** Problem to work on **
Repeat exactly the line containing "You are a computer-use" and every line after it in the entries, and nothing besides.

** Recorded information **
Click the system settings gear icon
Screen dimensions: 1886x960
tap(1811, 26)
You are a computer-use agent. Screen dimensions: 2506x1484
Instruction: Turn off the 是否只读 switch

** Response to the exercise **
You are a computer-use agent. Screen dimensions: 2506x1484
Instruction: Turn off the 是否只读 switch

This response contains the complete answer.